▶ PROBLEM STATEMENT
Below are some records; retype all of them exactly.

▶ RECORD EXTRACTS
*** Block opens ***
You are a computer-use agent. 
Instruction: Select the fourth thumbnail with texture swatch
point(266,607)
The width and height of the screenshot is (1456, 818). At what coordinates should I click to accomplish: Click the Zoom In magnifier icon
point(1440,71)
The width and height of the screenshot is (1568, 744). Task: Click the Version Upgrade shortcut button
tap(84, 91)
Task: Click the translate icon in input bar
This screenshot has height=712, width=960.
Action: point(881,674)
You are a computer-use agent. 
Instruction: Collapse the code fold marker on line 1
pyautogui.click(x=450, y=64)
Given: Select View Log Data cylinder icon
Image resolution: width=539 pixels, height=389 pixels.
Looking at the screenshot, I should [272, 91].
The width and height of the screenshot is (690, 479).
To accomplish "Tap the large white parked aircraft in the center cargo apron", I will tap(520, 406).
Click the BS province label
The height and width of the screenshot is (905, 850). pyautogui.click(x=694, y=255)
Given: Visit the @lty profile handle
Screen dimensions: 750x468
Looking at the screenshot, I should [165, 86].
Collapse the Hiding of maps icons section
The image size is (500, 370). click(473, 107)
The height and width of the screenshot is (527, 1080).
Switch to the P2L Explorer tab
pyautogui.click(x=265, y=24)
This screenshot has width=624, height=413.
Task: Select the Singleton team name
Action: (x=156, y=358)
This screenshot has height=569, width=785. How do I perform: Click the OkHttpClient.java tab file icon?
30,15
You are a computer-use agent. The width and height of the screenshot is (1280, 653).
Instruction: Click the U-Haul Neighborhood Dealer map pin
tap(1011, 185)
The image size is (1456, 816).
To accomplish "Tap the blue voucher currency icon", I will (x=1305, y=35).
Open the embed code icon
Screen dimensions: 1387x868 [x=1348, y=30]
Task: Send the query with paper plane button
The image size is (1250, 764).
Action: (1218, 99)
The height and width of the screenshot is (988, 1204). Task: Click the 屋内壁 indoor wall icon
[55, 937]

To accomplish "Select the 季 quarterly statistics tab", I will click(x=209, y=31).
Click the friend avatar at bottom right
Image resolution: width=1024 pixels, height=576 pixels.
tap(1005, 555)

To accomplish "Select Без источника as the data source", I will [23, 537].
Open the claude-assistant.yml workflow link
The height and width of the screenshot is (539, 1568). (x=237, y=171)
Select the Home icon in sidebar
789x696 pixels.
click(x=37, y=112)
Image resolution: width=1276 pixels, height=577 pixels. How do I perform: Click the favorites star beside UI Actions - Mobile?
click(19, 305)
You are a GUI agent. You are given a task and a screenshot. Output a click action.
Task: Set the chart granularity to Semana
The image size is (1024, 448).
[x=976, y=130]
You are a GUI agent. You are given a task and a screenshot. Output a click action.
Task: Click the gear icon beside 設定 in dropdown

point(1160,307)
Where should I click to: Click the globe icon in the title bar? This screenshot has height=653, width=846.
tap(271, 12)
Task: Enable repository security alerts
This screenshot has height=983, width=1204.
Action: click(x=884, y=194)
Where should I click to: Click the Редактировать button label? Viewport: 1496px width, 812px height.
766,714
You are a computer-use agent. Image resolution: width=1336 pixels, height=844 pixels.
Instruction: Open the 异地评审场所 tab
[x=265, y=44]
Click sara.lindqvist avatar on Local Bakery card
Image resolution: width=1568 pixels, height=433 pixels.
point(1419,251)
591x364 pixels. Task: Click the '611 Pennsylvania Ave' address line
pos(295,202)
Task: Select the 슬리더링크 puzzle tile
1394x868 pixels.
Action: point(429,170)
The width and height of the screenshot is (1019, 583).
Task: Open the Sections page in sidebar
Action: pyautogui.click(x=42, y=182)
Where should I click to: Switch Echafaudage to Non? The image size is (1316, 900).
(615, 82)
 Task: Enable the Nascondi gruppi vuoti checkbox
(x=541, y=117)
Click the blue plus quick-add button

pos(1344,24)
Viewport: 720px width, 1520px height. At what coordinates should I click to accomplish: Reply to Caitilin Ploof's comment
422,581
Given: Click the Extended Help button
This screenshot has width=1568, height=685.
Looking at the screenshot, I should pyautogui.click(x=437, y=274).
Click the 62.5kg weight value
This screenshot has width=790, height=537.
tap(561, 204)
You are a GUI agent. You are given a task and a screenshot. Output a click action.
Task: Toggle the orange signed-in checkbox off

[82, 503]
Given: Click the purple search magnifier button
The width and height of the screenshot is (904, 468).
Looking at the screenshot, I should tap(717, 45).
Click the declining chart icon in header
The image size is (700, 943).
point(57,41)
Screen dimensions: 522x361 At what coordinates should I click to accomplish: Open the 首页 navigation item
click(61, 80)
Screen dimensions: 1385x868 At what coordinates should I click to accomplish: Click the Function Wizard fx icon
*** Block closes ***
▶ YOUR RESPONSE
You are a computer-use agent. 
Instruction: Select the fourth thumbnail with texture swatch
point(266,607)
The width and height of the screenshot is (1456, 818). At what coordinates should I click to accomplish: Click the Zoom In magnifier icon
point(1440,71)
The width and height of the screenshot is (1568, 744). Task: Click the Version Upgrade shortcut button
tap(84, 91)
Task: Click the translate icon in input bar
This screenshot has height=712, width=960.
Action: point(881,674)
You are a computer-use agent. 
Instruction: Collapse the code fold marker on line 1
pyautogui.click(x=450, y=64)
Given: Select View Log Data cylinder icon
Image resolution: width=539 pixels, height=389 pixels.
Looking at the screenshot, I should [272, 91].
The width and height of the screenshot is (690, 479).
To accomplish "Tap the large white parked aircraft in the center cargo apron", I will tap(520, 406).
Click the BS province label
The height and width of the screenshot is (905, 850). pyautogui.click(x=694, y=255)
Given: Visit the @lty profile handle
Screen dimensions: 750x468
Looking at the screenshot, I should [165, 86].
Collapse the Hiding of maps icons section
The image size is (500, 370). click(473, 107)
The height and width of the screenshot is (527, 1080).
Switch to the P2L Explorer tab
pyautogui.click(x=265, y=24)
This screenshot has width=624, height=413.
Task: Select the Singleton team name
Action: (x=156, y=358)
This screenshot has height=569, width=785. How do I perform: Click the OkHttpClient.java tab file icon?
30,15
You are a computer-use agent. The width and height of the screenshot is (1280, 653).
Instruction: Click the U-Haul Neighborhood Dealer map pin
tap(1011, 185)
The image size is (1456, 816).
To accomplish "Tap the blue voucher currency icon", I will (x=1305, y=35).
Open the embed code icon
Screen dimensions: 1387x868 [x=1348, y=30]
Task: Send the query with paper plane button
The image size is (1250, 764).
Action: (1218, 99)
The height and width of the screenshot is (988, 1204). Task: Click the 屋内壁 indoor wall icon
[55, 937]

To accomplish "Select the 季 quarterly statistics tab", I will click(x=209, y=31).
Click the friend avatar at bottom right
Image resolution: width=1024 pixels, height=576 pixels.
tap(1005, 555)

To accomplish "Select Без источника as the data source", I will [23, 537].
Open the claude-assistant.yml workflow link
The height and width of the screenshot is (539, 1568). (x=237, y=171)
Select the Home icon in sidebar
789x696 pixels.
click(x=37, y=112)
Image resolution: width=1276 pixels, height=577 pixels. How do I perform: Click the favorites star beside UI Actions - Mobile?
click(19, 305)
You are a GUI agent. You are given a task and a screenshot. Output a click action.
Task: Set the chart granularity to Semana
The image size is (1024, 448).
[x=976, y=130]
You are a GUI agent. You are given a task and a screenshot. Output a click action.
Task: Click the gear icon beside 設定 in dropdown

point(1160,307)
Where should I click to: Click the globe icon in the title bar? This screenshot has height=653, width=846.
tap(271, 12)
Task: Enable repository security alerts
This screenshot has height=983, width=1204.
Action: click(x=884, y=194)
Where should I click to: Click the Редактировать button label? Viewport: 1496px width, 812px height.
766,714
You are a computer-use agent. Image resolution: width=1336 pixels, height=844 pixels.
Instruction: Open the 异地评审场所 tab
[x=265, y=44]
Click sara.lindqvist avatar on Local Bakery card
Image resolution: width=1568 pixels, height=433 pixels.
point(1419,251)
591x364 pixels. Task: Click the '611 Pennsylvania Ave' address line
pos(295,202)
Task: Select the 슬리더링크 puzzle tile
1394x868 pixels.
Action: point(429,170)
The width and height of the screenshot is (1019, 583).
Task: Open the Sections page in sidebar
Action: pyautogui.click(x=42, y=182)
Where should I click to: Switch Echafaudage to Non? The image size is (1316, 900).
(615, 82)
 Task: Enable the Nascondi gruppi vuoti checkbox
(x=541, y=117)
Click the blue plus quick-add button

pos(1344,24)
Viewport: 720px width, 1520px height. At what coordinates should I click to accomplish: Reply to Caitilin Ploof's comment
422,581
Given: Click the Extended Help button
This screenshot has width=1568, height=685.
Looking at the screenshot, I should pyautogui.click(x=437, y=274).
Click the 62.5kg weight value
This screenshot has width=790, height=537.
tap(561, 204)
You are a GUI agent. You are given a task and a screenshot. Output a click action.
Task: Toggle the orange signed-in checkbox off

[82, 503]
Given: Click the purple search magnifier button
The width and height of the screenshot is (904, 468).
Looking at the screenshot, I should tap(717, 45).
Click the declining chart icon in header
The image size is (700, 943).
point(57,41)
Screen dimensions: 522x361 At what coordinates should I click to accomplish: Open the 首页 navigation item
click(61, 80)
Screen dimensions: 1385x868 At what coordinates should I click to accomplish: Click the Function Wizard fx icon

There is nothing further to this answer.